New Zealand's international ranking as a financially transparent country has improved slightly in a newly published report.
The Financial Secrecy Index is published by the Tax Justice Network, a group which campaigns for open financial dealings, and ranks countries on issues such as banking secrecy, the ability to dodge taxes, hide assets, launder money, and whether they co-operate internationally.
The index also takes into account countries' share of the global finance industry.
The survey is one where the lower the ranking the better you are judged to be.
"Secrecy jurisdictions are a safe haven for the world's dirty money. Kleptocrats, tax evaders and multinationals engaging in tax trickery all abuse secrecy jurisdictions," Liz Nelson, a director at the Tax Justice Network, said in a statement.
New Zealand is ranked number 58 out of 112 countries and territories in the latest survey compared with 54 in the 2015 survey.
The modest improvement comes after moves to clamp down on the use of New Zealand based foreign controlled trusts which were criticised as being open to hide assets and dodge tax.
The previous government's move to implement the Shewan inquiry recommendations - including demand for details of the beneficiaries of such trusts and information sharing with other jurisdictions has resulted in a large reduction in the number of trusts operating here.

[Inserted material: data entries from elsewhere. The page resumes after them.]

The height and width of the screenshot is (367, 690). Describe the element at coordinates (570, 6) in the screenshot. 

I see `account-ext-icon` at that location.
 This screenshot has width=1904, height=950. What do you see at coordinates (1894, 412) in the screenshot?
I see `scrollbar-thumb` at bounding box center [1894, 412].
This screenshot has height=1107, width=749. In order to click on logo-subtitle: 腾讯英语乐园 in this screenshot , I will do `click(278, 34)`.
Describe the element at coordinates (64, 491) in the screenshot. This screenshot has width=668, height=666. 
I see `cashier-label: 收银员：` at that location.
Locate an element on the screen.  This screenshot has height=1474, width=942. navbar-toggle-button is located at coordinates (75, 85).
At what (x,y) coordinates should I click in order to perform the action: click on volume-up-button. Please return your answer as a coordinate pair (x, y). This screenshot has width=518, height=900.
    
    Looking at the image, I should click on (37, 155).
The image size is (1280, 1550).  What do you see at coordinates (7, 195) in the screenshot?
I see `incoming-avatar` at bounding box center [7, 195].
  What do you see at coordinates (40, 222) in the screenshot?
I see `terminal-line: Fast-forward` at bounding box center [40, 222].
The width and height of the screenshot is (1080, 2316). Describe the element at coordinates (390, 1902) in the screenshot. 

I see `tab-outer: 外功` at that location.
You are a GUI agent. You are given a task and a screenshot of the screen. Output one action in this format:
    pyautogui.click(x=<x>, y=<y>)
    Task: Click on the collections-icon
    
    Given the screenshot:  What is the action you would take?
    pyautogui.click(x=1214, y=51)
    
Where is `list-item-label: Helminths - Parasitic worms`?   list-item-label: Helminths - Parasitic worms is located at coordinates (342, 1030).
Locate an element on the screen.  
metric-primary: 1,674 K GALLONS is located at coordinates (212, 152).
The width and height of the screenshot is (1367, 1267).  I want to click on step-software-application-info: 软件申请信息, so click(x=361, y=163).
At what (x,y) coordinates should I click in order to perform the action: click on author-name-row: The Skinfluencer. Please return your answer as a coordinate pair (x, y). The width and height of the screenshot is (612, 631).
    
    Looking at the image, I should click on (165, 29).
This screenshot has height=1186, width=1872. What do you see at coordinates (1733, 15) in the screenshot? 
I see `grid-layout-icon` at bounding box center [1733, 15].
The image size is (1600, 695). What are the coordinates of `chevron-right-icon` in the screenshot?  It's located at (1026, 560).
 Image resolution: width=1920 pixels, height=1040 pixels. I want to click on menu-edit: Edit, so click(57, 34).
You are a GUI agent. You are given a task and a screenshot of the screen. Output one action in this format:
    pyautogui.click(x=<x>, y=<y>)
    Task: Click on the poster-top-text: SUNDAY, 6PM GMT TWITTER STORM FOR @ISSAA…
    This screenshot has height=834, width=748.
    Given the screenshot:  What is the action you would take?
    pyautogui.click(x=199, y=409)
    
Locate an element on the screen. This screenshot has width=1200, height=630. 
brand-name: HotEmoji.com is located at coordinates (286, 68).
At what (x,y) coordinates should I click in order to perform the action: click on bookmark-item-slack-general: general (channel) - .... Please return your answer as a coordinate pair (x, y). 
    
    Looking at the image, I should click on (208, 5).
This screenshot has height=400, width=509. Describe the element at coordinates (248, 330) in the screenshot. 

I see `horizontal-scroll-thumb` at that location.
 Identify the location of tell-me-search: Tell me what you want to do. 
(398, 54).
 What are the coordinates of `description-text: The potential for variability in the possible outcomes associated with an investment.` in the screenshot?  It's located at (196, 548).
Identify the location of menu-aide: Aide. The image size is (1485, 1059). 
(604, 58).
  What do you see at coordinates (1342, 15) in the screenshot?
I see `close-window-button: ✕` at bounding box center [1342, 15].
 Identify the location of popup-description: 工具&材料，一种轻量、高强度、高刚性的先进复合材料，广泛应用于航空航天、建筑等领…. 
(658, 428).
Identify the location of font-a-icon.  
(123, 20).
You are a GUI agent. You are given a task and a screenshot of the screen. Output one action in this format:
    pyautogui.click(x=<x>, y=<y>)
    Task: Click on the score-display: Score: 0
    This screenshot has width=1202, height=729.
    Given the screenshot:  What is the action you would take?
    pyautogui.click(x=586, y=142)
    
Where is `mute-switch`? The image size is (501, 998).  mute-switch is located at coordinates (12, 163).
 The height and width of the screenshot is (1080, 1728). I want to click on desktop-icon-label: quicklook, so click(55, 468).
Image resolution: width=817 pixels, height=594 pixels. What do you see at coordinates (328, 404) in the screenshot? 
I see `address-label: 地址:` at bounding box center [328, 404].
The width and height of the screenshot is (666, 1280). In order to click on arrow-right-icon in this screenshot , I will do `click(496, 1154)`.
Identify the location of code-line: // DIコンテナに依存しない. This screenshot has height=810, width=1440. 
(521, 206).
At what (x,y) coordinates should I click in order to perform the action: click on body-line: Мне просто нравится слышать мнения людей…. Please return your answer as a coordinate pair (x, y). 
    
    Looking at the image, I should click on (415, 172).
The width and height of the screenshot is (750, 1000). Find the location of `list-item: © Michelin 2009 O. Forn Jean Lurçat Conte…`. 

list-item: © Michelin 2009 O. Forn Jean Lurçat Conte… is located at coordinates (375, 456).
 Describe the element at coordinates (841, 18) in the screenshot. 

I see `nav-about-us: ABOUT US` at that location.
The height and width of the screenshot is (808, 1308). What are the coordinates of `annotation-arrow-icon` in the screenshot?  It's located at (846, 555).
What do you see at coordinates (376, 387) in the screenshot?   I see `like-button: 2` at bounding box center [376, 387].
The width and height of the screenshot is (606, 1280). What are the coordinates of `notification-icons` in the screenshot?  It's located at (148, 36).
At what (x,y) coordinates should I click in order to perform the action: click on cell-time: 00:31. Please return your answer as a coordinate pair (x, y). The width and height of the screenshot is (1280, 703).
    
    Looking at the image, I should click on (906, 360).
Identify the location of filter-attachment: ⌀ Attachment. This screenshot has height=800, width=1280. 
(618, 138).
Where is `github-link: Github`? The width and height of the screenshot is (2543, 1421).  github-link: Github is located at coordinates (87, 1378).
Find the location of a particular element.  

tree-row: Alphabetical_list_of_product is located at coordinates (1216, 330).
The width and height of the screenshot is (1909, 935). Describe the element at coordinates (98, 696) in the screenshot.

New Zealand's commitment to clamping down on tax avoidance by multinational companies and signing up to anti-money laundering and counter terrorism financing agreements is also supporting the rating.
The top spot - the least transparent country with the most holes for money to escape through - was retained by Switzerland, followed by the United States which has been steadily climbing up the rankings in recent years.
"Switzerland is the grandfather of the world's tax havens, one of the world's largest offshore financial centres, and one of the world's biggest secrecy jurisdictions or tax havens," the report said.
The top 10 included well known tax havens - the Cayman Islands, Luxembourg and the Channel Island of Guernsey.